Em meados de setembro irromperam e se alastraram pelas praias do Nordeste manchas de petróleo cuja projeção geodésica ocorreu entre 600 e 700 km da costa brasileira. Que governo sem gestão! Não tem capacidade de ouvir e nem de decidir, queda-se numa inércia sem rumo.

Se não queres ouvir, falo aos peixes. Relembro o sermão do padre Antônio Vieira, “Quarta-feira de cinzas” em São Luís, Maranhão, no século XVII. Peixes, oh peixes! A ambição e a estupidez humanas estão levando à morte os teus oceanos.

Peixes, oh peixes! Os donos das vidas do planeta são como um polvo monstruoso, com mil tentáculos devastam florestas, asfixiam a atmosfera e contaminam os mares. Peixes, oh peixes! As tartarugas, camarões e caranguejos, teus irmãos, morrem envenenados nas praias e mangues do Nordeste. Peixes, oh peixes! Que governo incapaz de dirigir o nosso infortunado Brasil! Organizem-se, oh indolentes, mobilizem a Marinha, órgãos federais, governadores nordestinos e prefeitos das capitais e a própria população, a fim de enfrentar a tragédia ambiental que se abate sobre o país.

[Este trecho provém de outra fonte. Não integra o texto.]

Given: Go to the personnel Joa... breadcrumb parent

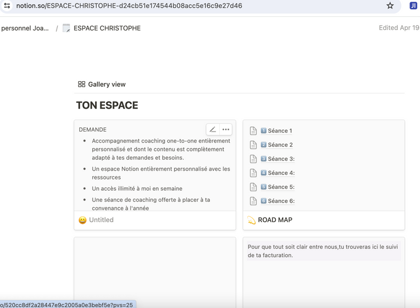Looking at the screenshot, I should (x=25, y=28).
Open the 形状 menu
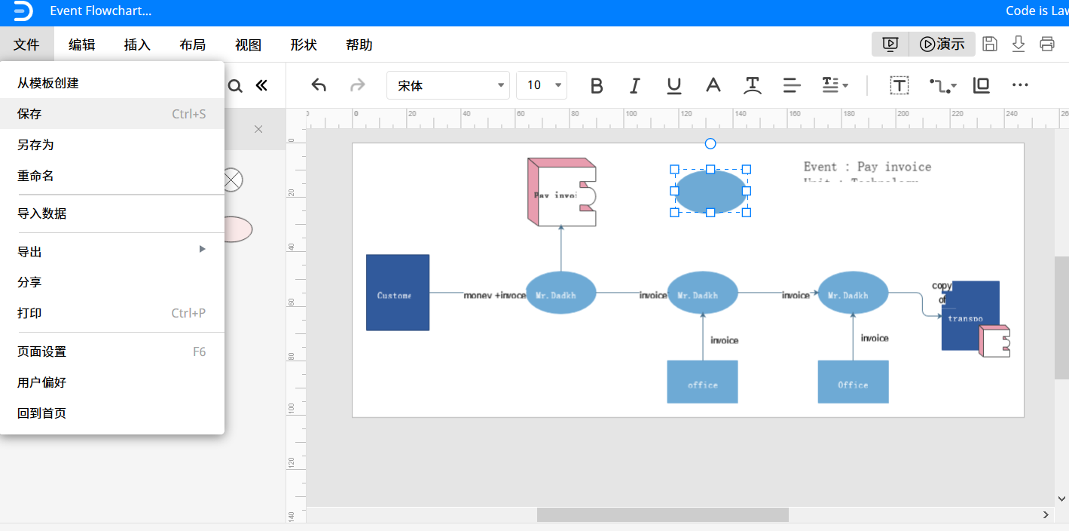The height and width of the screenshot is (531, 1069). pos(304,45)
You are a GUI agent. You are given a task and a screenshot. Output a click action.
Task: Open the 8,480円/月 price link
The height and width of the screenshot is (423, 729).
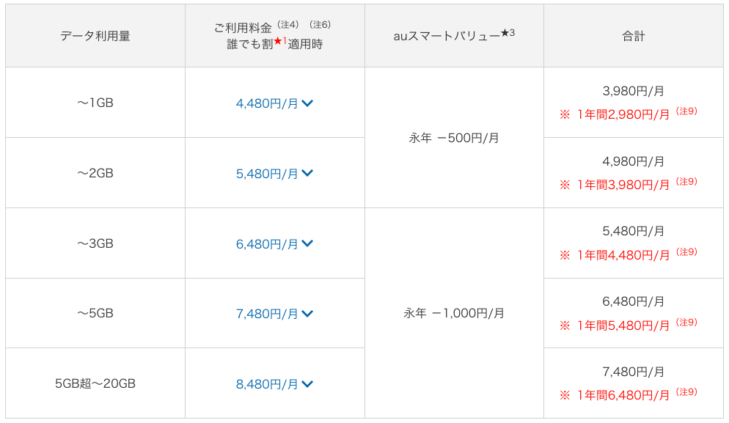tap(267, 384)
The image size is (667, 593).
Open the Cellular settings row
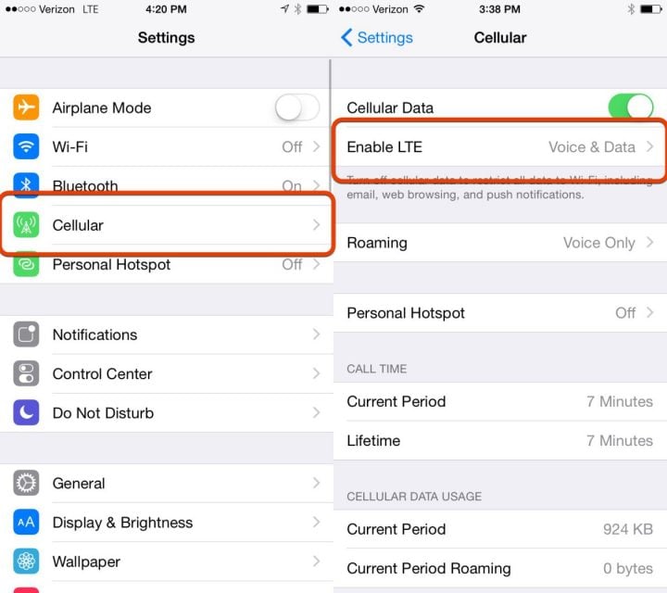(x=167, y=225)
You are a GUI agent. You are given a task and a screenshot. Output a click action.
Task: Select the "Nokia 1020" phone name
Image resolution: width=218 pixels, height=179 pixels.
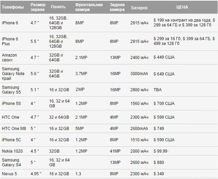click(12, 151)
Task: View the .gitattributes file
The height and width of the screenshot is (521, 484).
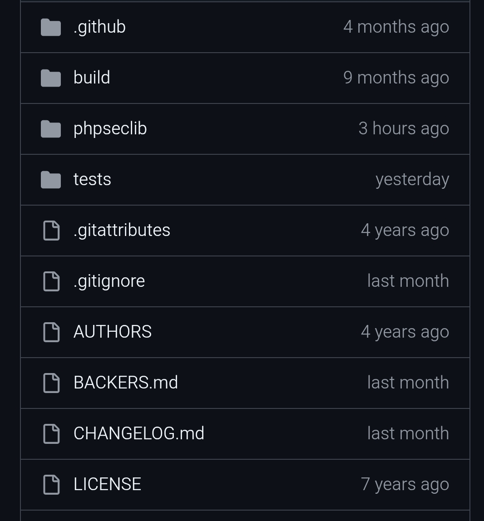Action: pos(122,231)
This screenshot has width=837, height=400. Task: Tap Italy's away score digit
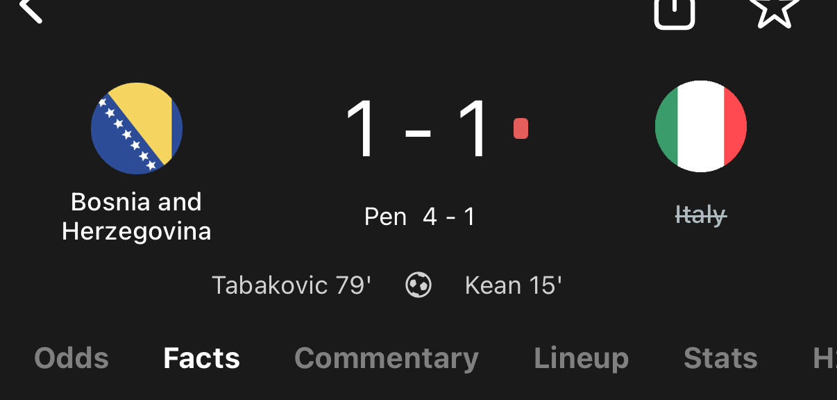[x=474, y=130]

Dezenas e dezenas de satélites sobrevoam e giram em torno da Terra, detectando até um pequeno desmatamento. Será que ainda não se conhece quem provocou o desastre ambiental? Rasguemos a máscara da hipocrisia. Uma poderosa empresa dona de navios petroleiros causou o enorme vazamento. Como atua o governo federal? Comprometido com forças econômicas transnacionais, procura abafar o responsável pela catástrofe. De início, falou alto, depois afinou.

Que silêncio! Talvez tenha sido alguma empresa norte-americana. Lembrem-se dos dois navios carregados de milho, do Irã, impedidos de prosseguir viagem por decisão do governo, apoiando um embargo dos EUA.


Agassiz Almeida Ativista dos Direitos Humanos Professor da UFPB.